Description
This is the first and only book of portraits of android and humanoid robots. The robots in these photographs by Max Aguilera-Hellweg, a photojournalist for 40 years whose work has appeared in Life, NYT Magazine, Rolling Stone, Discover, Scientific American, Time, and National Geographic, are some of the most well known in the world of humanoid robotics. The photographs explore the many ways scientists and engineers are creating robots with human attributes, qualities, and abilities, and the means by which the robots engage us in what is known as human-robot interaction. The relationship of humans to robots can be as subtle as nonverbal communication; as intuitive as whether you should pass someone on the left or pass on the right to avoid sidewalk salsa; as intimate as developing an affectionate personal relationship with a machine, or as never before conceived of, but now as important as life and death—autonomous robots programmed for ethical decision making in the battlefield. Author and photographer Max Aguilera-Hellweg has embarked on a journey through Japan and the United States to explore the turning point in the evolution of robot science, where robots are becoming more like humans, crossing the great divide between data processing and sentience. Humanoid's breathtaking photographs present android robots designed to look and act like a human, beyond the imaginary Data from the TV series Star Trek, Pris, the replicant (played by Daryl Hannah) in the movie Blade Runner, or the "synths" of the hit TV series Humans. Some of the humanoid robots portrayed in this profound book, such as Bina48, Joey Chaos, and Geminoid-F have humanlike skin, hair, hands, even fingernails—they have been created to resemble with extreme accuracy an actual human being. Other humanoids are devoid of such external attributes but replicate the anatomy of a human—arms, legs, torso, a head and eyes—like, for example, the Terminator, not as Arnold Schwarzenegger but when he is all machine.

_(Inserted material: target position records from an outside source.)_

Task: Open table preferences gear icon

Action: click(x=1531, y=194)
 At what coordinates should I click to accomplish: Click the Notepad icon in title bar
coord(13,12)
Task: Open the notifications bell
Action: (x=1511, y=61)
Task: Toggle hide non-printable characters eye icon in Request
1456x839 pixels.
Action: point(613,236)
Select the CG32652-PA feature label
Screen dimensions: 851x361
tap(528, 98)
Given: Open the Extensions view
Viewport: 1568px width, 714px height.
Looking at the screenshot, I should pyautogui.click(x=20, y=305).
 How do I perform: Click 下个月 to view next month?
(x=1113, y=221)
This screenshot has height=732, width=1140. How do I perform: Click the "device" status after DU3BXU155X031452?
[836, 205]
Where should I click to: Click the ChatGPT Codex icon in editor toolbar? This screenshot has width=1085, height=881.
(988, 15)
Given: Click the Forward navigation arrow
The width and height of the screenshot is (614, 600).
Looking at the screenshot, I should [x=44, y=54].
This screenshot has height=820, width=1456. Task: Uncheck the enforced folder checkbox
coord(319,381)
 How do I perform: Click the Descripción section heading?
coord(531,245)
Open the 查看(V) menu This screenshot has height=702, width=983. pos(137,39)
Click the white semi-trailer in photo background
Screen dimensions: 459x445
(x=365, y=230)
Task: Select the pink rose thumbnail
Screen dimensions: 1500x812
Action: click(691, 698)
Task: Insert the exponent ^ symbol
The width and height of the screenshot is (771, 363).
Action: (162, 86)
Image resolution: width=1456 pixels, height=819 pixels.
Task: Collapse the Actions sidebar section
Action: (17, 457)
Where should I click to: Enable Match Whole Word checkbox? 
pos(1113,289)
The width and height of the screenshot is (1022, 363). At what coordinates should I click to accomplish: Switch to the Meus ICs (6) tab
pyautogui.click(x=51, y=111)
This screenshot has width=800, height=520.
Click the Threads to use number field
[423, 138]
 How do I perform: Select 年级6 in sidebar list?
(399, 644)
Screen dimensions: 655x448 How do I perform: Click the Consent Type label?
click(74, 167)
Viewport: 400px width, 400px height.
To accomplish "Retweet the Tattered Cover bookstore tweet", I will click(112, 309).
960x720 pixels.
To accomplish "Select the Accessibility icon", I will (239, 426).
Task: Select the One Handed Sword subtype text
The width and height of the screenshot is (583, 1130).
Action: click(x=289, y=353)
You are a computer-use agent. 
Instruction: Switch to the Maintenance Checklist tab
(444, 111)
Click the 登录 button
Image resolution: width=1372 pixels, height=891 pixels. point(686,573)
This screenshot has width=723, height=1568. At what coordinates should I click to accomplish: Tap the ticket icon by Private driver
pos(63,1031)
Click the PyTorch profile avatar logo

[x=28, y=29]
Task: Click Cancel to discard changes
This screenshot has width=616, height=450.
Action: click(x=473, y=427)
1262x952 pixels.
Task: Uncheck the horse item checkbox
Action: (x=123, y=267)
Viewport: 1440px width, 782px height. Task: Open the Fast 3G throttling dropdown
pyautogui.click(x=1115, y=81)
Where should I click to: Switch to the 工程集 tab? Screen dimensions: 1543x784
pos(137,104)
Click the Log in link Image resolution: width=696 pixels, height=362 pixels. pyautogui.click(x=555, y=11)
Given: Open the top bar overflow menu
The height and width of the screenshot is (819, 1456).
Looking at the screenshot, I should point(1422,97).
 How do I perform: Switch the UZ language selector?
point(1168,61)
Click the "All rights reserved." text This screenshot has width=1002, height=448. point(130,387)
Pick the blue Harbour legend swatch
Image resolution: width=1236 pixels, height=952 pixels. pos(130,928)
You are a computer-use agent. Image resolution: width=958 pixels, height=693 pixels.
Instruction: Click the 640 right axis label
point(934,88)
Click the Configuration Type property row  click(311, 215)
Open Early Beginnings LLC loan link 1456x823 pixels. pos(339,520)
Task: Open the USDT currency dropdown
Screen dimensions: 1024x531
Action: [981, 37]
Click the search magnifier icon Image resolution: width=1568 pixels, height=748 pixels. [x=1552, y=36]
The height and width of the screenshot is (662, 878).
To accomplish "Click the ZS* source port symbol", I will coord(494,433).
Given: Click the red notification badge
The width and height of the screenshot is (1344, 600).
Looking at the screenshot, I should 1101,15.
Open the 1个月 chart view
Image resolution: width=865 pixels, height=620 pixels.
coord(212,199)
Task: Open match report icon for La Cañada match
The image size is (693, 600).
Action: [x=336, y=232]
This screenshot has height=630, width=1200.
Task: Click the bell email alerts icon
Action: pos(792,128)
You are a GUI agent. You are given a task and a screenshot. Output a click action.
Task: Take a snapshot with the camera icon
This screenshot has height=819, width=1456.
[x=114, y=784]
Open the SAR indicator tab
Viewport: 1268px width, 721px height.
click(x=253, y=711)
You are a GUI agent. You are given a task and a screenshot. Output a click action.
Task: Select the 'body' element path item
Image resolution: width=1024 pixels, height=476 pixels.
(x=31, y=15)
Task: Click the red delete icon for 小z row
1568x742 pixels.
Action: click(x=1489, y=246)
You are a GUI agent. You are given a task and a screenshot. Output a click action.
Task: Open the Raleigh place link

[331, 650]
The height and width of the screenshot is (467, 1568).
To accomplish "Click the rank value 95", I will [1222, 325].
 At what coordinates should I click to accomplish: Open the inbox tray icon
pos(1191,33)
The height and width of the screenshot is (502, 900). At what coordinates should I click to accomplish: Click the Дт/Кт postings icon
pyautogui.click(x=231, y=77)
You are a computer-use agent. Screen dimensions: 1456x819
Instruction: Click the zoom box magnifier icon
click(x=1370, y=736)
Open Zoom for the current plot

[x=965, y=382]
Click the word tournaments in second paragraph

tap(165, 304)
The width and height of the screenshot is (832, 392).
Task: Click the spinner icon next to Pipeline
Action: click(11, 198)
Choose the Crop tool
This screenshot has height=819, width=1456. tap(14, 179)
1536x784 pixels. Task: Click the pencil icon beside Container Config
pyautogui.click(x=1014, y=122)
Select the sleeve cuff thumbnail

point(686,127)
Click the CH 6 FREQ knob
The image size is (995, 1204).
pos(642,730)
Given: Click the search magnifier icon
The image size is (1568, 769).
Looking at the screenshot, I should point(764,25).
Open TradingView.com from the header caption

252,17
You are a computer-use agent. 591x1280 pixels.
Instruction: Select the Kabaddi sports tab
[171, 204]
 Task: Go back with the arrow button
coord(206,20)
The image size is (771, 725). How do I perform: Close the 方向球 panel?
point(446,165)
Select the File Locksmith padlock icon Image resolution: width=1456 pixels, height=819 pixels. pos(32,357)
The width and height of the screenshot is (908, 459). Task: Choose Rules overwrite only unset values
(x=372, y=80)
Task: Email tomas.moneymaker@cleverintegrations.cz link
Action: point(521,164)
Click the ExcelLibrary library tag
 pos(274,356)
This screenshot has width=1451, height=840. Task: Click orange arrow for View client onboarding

Some of Aguilera-Hellweg's photographs reveal the different ways robot scientists approach the same engineering and design problem. BioBiped1, for instance, a humanoid based on biomimetics, comprised of a torso and pair of legs, has joints and moving parts modeled on human biology and systems, harnessing what nature has solved. Another such humanoid, aptly named Vocal Robot, consists of a pair of artificial lungs and a vocal chord from which it speaks. During the creation of many of these photos, an hour-long documentary, Au Couer des Robots (In the Heart of Robots), was shot. The English-language version is in postproduction and will soon seek distribution here and internationally. Max Aguilera-Hellweg's astonishing, gorgeous photography open our eyes to this brave new world in which humanoid robots—exciting, thrilling, frightening to some, strange to others, controversial, lifesaving—will change our lives in countless ways.